TEXT PROVIDED.
....................

In August, I gave a talk at the Boston ACS meeting about the contribution of academics to molecular modeling. Okay, their lack of contribution to molecular modeling. I might even have had a slide that read, “If all academic research into modeling disappeared tomorrow, it would make no difference… to the drug discovery industry. Discuss.”
How could I have suggested such an outrageous thing? A year ago, I was putting together a talk for Paul Labute’s CCG UGM on the general state of molecular modeling (my “History, Hubris and Greed” talk), and I made a slide which I reused in my Boston ACS talk listing all the things that I had found really useful in my career at OpenEye. Out of a total of nine things, only one was from academia (the Poisson-Boltzmann theory as developed by Barry Honig). Most of them, such as AM1BCC charges, MMFF, came from industry and some (e.g. SMILES) came from government. I found this surprising, considering how little time industry and government scientists get to spend doing novel work. So my Boston talk was essentially a rationalization of the peculiar ineffectiveness of academic research as applied to molecular modeling.
Was I suggesting that academics are lazy or dumb? Of course not. I would, however, draw a parallel with the traders on Wall Street—the thieving bastards who drove the world to an economic precipice only two years ago. Although it’s tempting to think ill of this group, the reality is that they were merely following the incentives laid out for them (public risk and private reward being a really bad idea). Similarly, I think that academics, especially those in the field of drug discovery, have inherited the wrong set of incentives: rather than help build a firm foundation for the field these incentives encourage application of flawed and poorly understood science. Many academics are aware that the incessant need to publish, the endless and often fruitless grant cycles, and the pressures to be monetarily successful have pushed real scientific research onto the back burner. But I think few know how the system got to be this way. Although my explanation is based largely on the history of science in the United States, I think that’s a safe place to start since the U.S. is so scientifically dominant and usually acts as a role model to the rest of the world.

....................

Data items:
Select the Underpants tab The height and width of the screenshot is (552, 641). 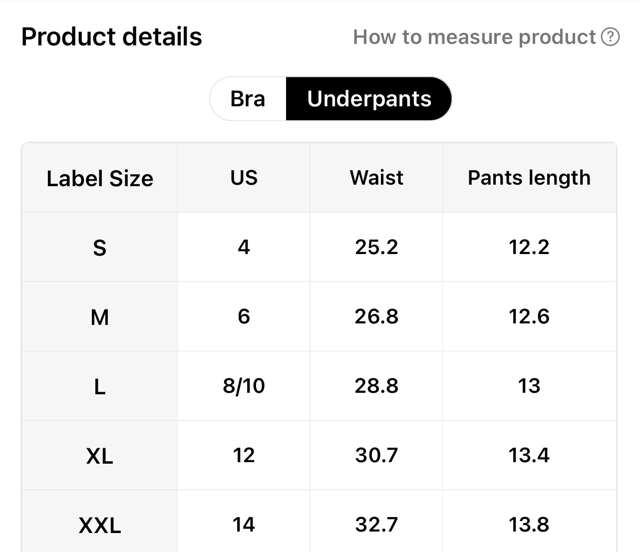click(x=369, y=99)
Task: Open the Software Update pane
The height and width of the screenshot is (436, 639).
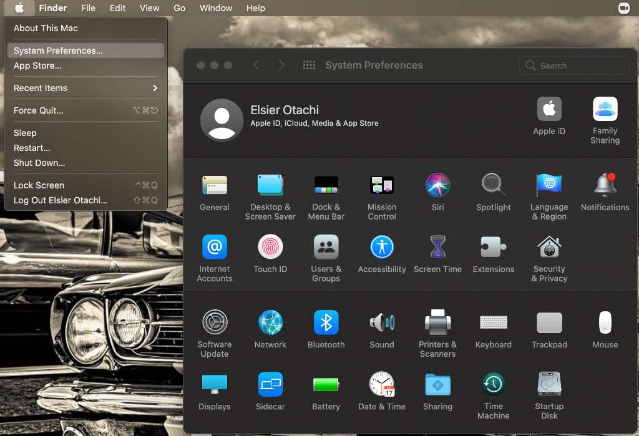Action: [x=215, y=323]
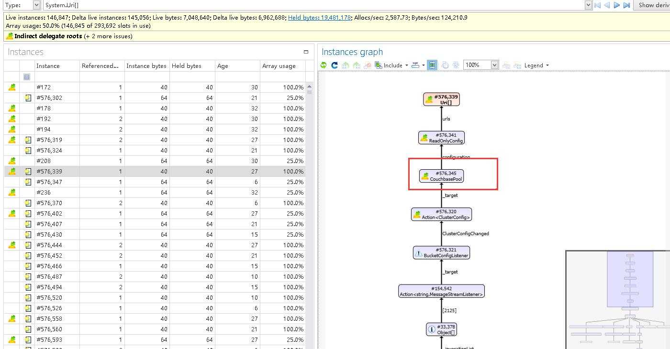Toggle the highlighted graph layout button

coord(432,65)
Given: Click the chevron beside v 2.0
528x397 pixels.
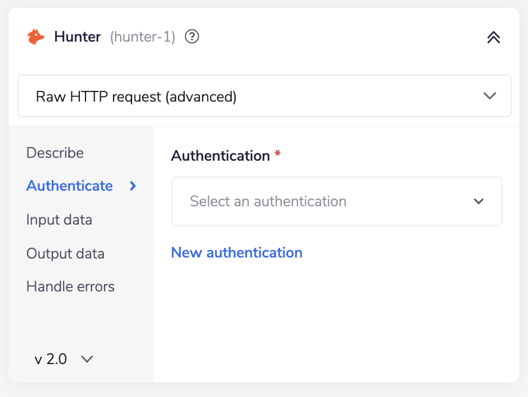Looking at the screenshot, I should pyautogui.click(x=87, y=359).
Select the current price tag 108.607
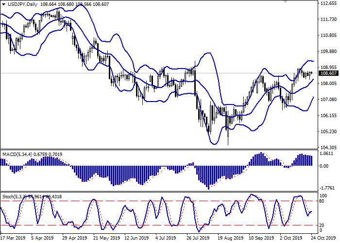Image resolution: width=340 pixels, height=243 pixels. (x=329, y=73)
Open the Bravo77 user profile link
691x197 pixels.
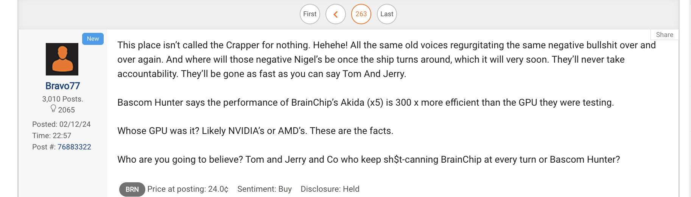pyautogui.click(x=62, y=86)
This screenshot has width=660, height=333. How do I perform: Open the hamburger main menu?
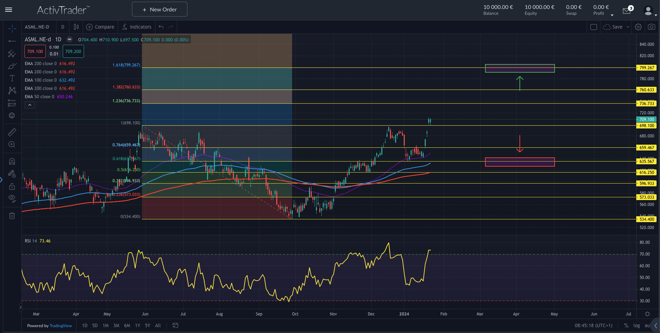point(9,10)
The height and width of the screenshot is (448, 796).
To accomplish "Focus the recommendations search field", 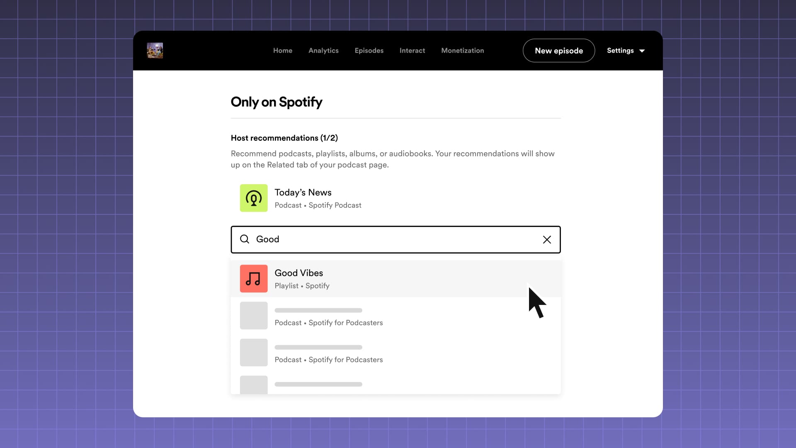I will pos(394,240).
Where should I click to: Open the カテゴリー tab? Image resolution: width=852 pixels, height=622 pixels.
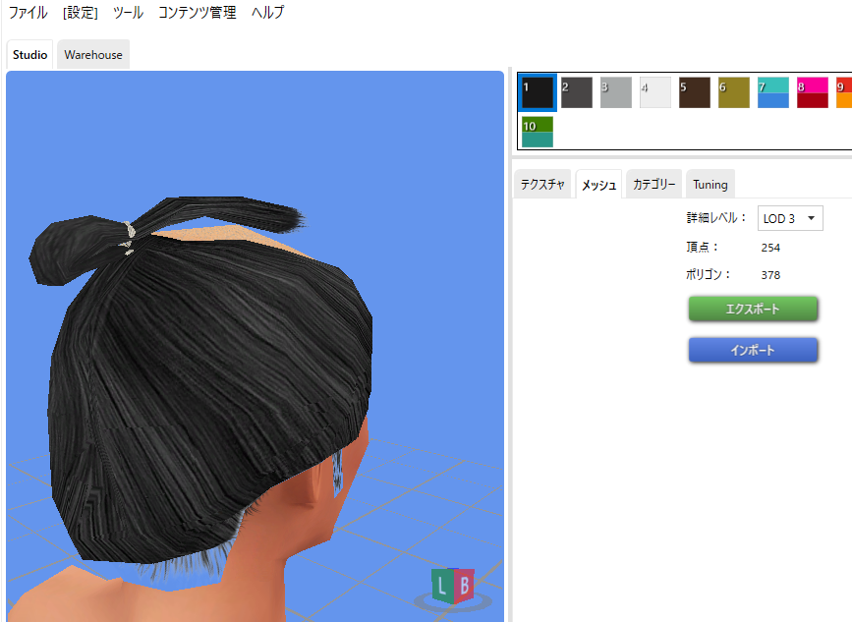(x=653, y=184)
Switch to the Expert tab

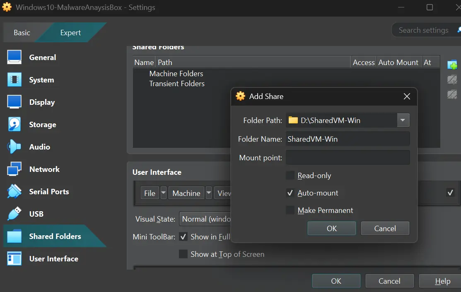(x=70, y=33)
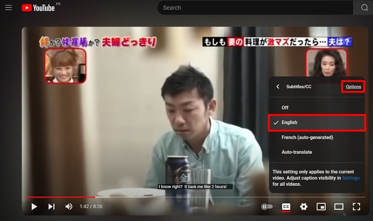Click the YouTube logo
The width and height of the screenshot is (373, 221).
(x=38, y=8)
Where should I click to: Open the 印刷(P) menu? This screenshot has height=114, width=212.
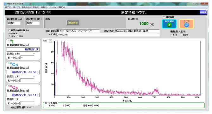(x=44, y=7)
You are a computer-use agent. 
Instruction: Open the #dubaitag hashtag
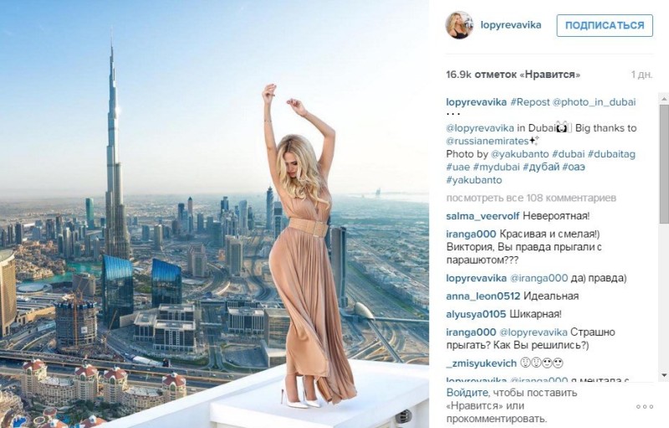tap(611, 154)
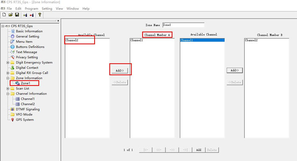Screen dimensions: 297x161
Task: Click the Open file toolbar icon
Action: [x=11, y=15]
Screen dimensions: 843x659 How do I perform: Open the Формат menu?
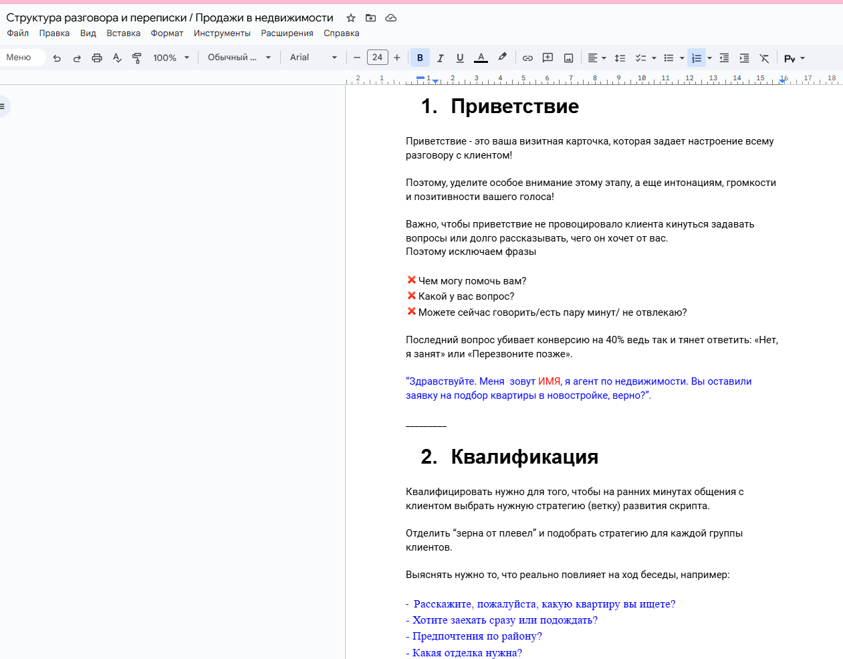point(167,33)
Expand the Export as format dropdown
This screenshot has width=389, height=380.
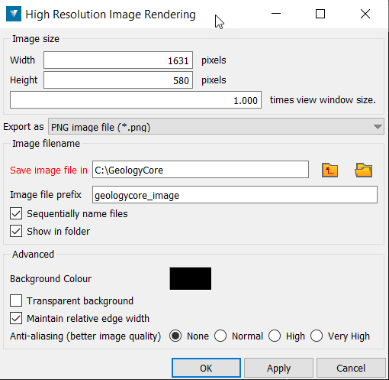[216, 127]
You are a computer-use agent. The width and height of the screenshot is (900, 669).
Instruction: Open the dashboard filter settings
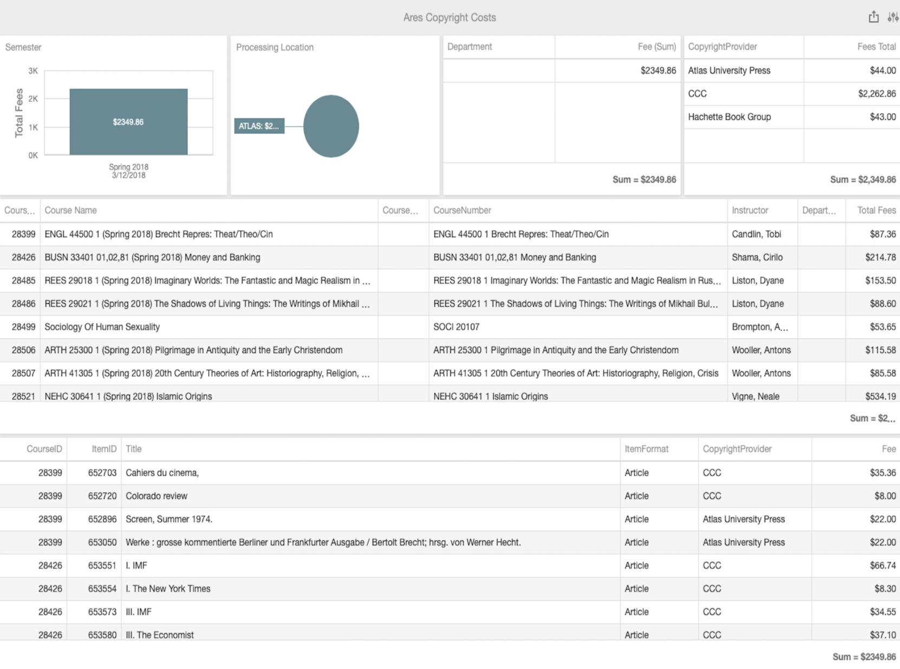(x=894, y=17)
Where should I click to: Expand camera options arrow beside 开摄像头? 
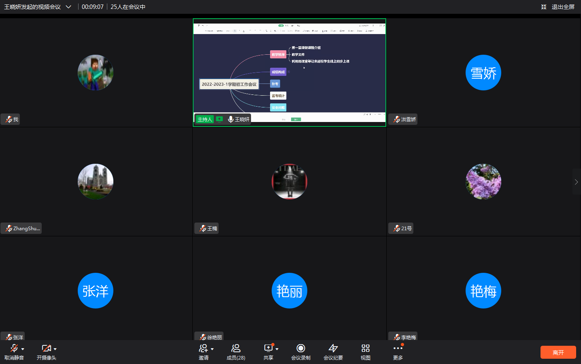[x=55, y=349]
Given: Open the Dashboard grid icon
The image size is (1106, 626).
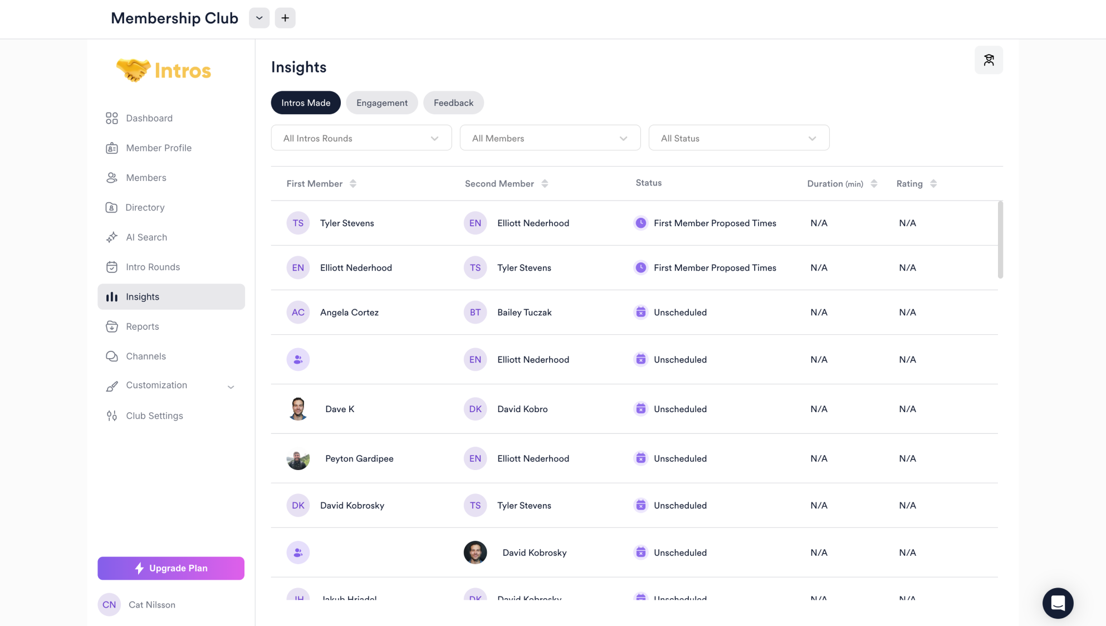Looking at the screenshot, I should click(112, 118).
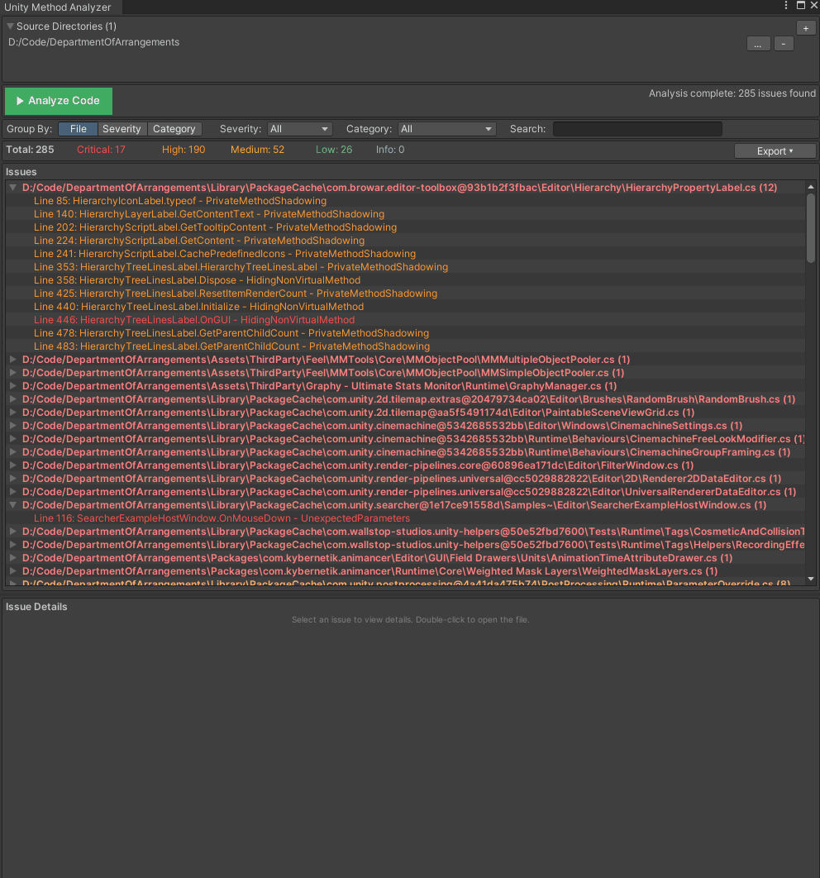Open the window options kebab menu

[786, 6]
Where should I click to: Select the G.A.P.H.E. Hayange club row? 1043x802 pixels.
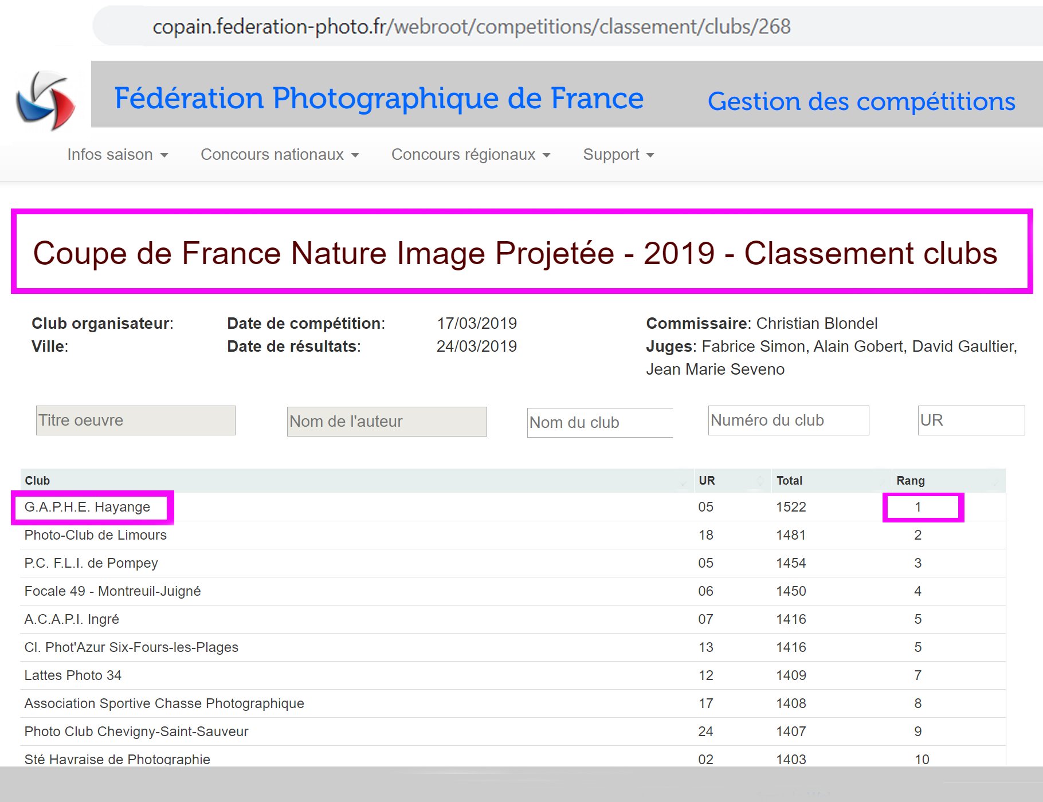coord(87,507)
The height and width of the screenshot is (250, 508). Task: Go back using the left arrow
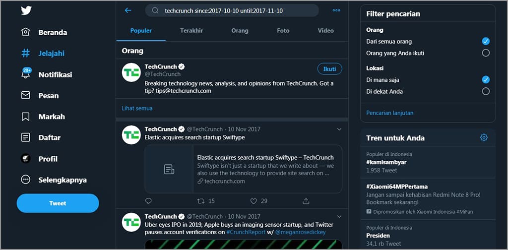point(128,10)
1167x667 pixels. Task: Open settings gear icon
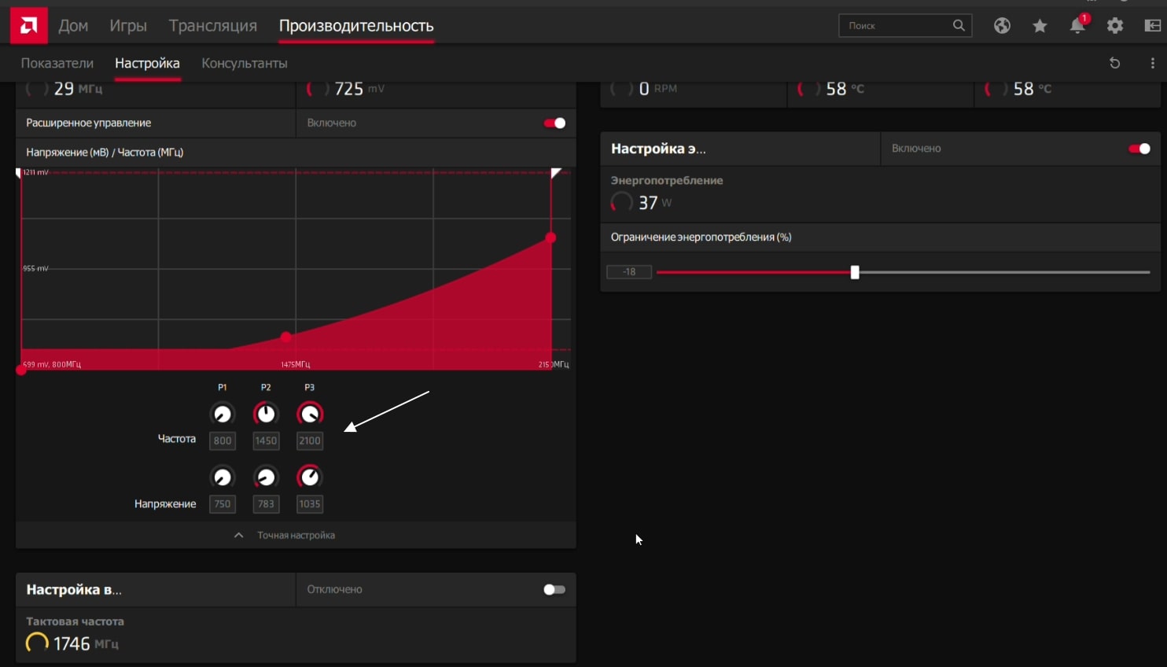point(1115,26)
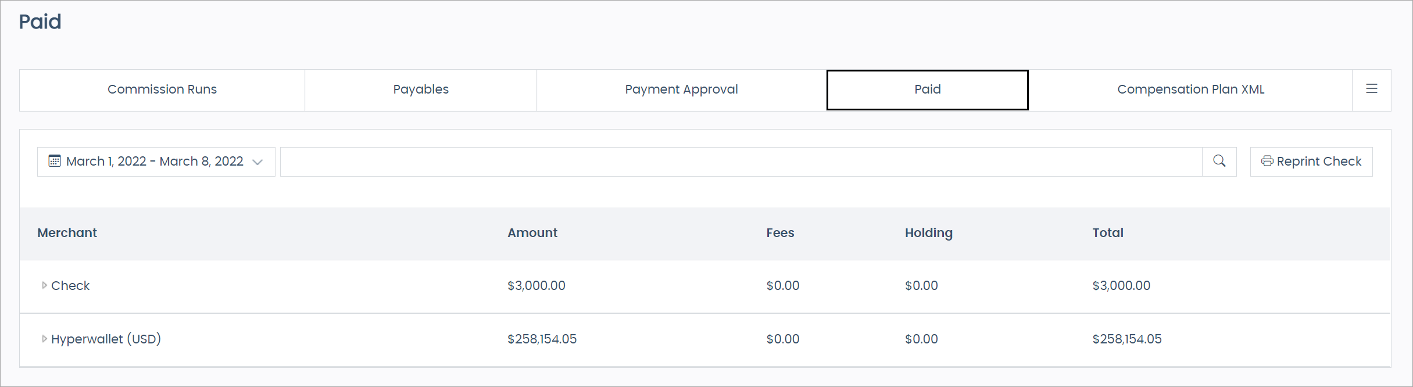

....................

PROBLEMS.
(a) Translate the sentence "Was I suggesting that academics are lazy or dumb?" from the text on molecular modeling into Spanish.
(b) Return the lines of the entries, starting with the line that contains "The height and width of the screenshot is (250, 508)." and continuing through the end of the entries, and leave the pictures out of your answer.
The text and the entries are unrelated to each other.

SOLUTIONS TO THE PROBLEMS.
(a) ¿Estaba sugiriendo que los académicos son perezosos o tontos?

(b)
The height and width of the screenshot is (250, 508). Task: Go back using the left arrow
point(128,10)
1167x667 pixels. Task: Open settings gear icon
point(1115,26)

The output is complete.